On May 28, 2009, at 5:55 PM, Robert Hoekman Jr wrote:
Oh, man. This is hardly solid research. Now you're just begging for
a debate. ;)
Trust me. Compared to many of the hundreds of research papers I review
each year, this one is pretty solid.
And maybe, just maybe, I was begging for debate.
Oh, and debate is for women. (Wait, no, I was thinking of something
else. Nevermind,)
1. ...
2. ...
3. ...
I actually think Frank did a nice job of defending his study, so I
won't do that here.
The only thing this study shows is that 2 out of the 3 teams created
a more usable design as measured against heuristics (this assumes,
of course (and it's a big assumption), that the evaluators did good
evaluations), and that they happened to be the same groups that used
personas in the project. At the absolute best, this is a loose
correlation. It's absolutely not proof of genuine causation. I could
have fared as well as any of them without personas and without a team.

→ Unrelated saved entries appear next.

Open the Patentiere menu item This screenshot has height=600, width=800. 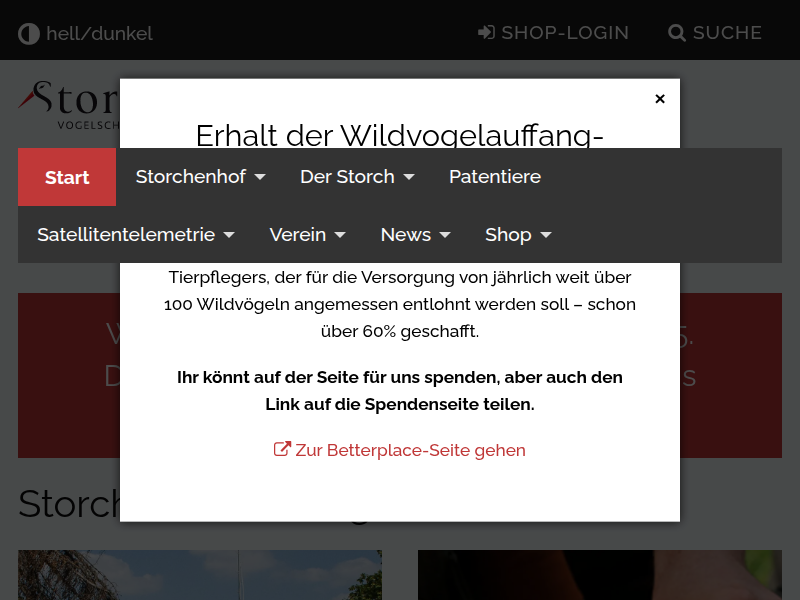click(x=495, y=177)
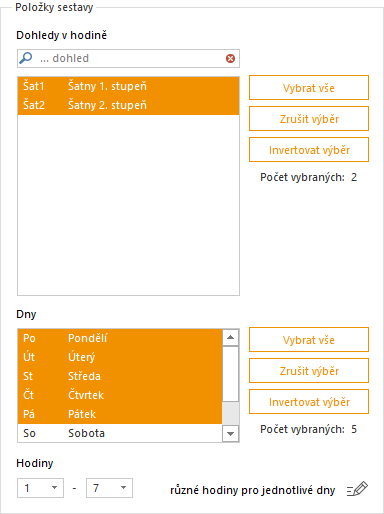Click Vybrat vše for Dohledy
384x514 pixels.
309,88
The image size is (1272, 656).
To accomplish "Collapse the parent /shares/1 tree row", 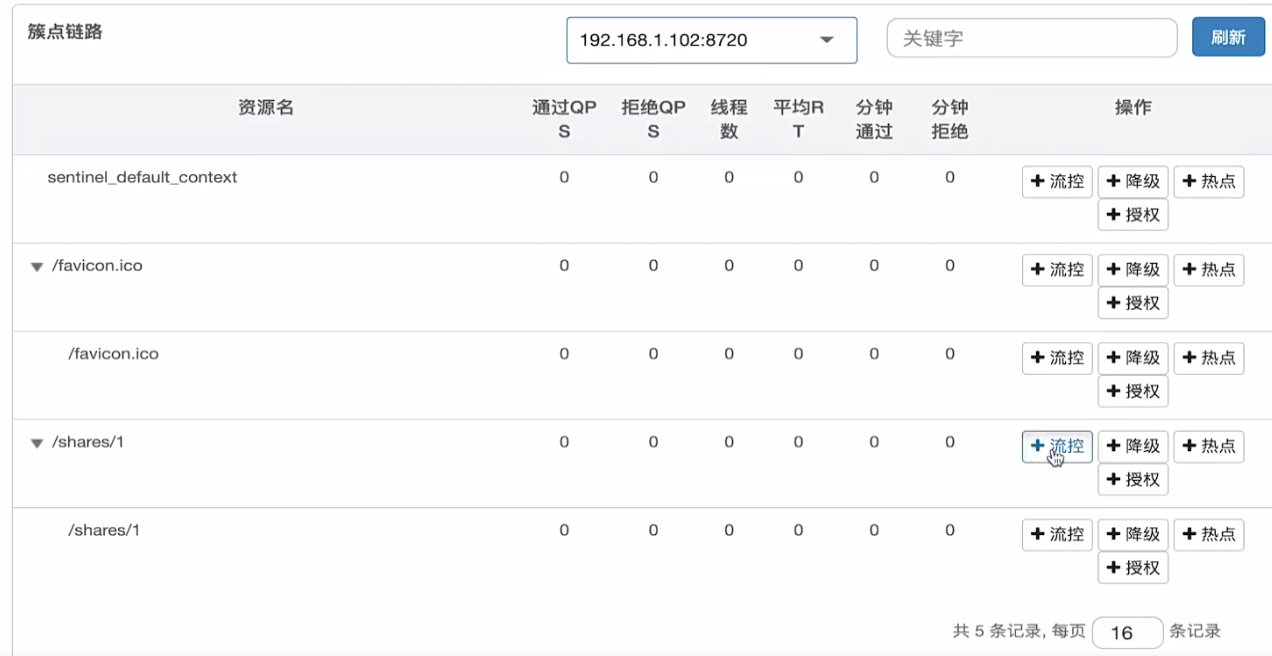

4. Even if you throw out arguments #2 and #3 above, #1 still makes
it all a moot point.
No, no, no. You're looking at this wrong.
Scientific research studies like this are little building blocks. You
disassemble the problem into little problems, evaluate each problem,
then reassemble them to build your case.
While the bigger problem is, "Do teams that employ personas produce
effective designs for their audiences?" that, as you've correctly
pointed out, is hard to prove in a study. So, you break it down.
What this study does (in a very sweet, nice way) tackle one small
aspect of the problem: if you take a group of designers, break them
up, give some personas and others not, do you see different results.
The null hypothesis is, if personas don't make a differences, then the
control group (the folks w/o personas) will not produce
distinguishably different results from those that do.
This study contradicts the null hypothesis, because the teams with
personas produced different results based on the criteria (heuristic
evaluation).
Now, as you rightly point out, we can question the criteria (and
should!). That would be a different study. What criteria would you
like Frank or other researchers to measure against? That's the next
building block.
Also, we could perform the same study with different user research
tools. What tools would you like to see studied?
Of course, this study can't stand alone. Good research, like this,
needs to be duplicated elsewhere before you can really stand behind
it. Other researchers should try to replicate the experiment to see if
they get similar results. Then, and only then, will we empirically
know that the results were great. Frank did a good job of explaining
to another team how to duplicate the experiment.
You have to take this type of research for what it is and not expect a
single study to prove everything. I found it fascinating because it
duplicated what we've seen in our research in a controlled setting:
teams that use personas have a different dynamic than teams that don't
-- a dynamic that, in my opinion, leads to better design.
All that said, I still love you Jared. :)
Oh, Robert, you certainly know how to make a guy swoon. Hugs & Kisses.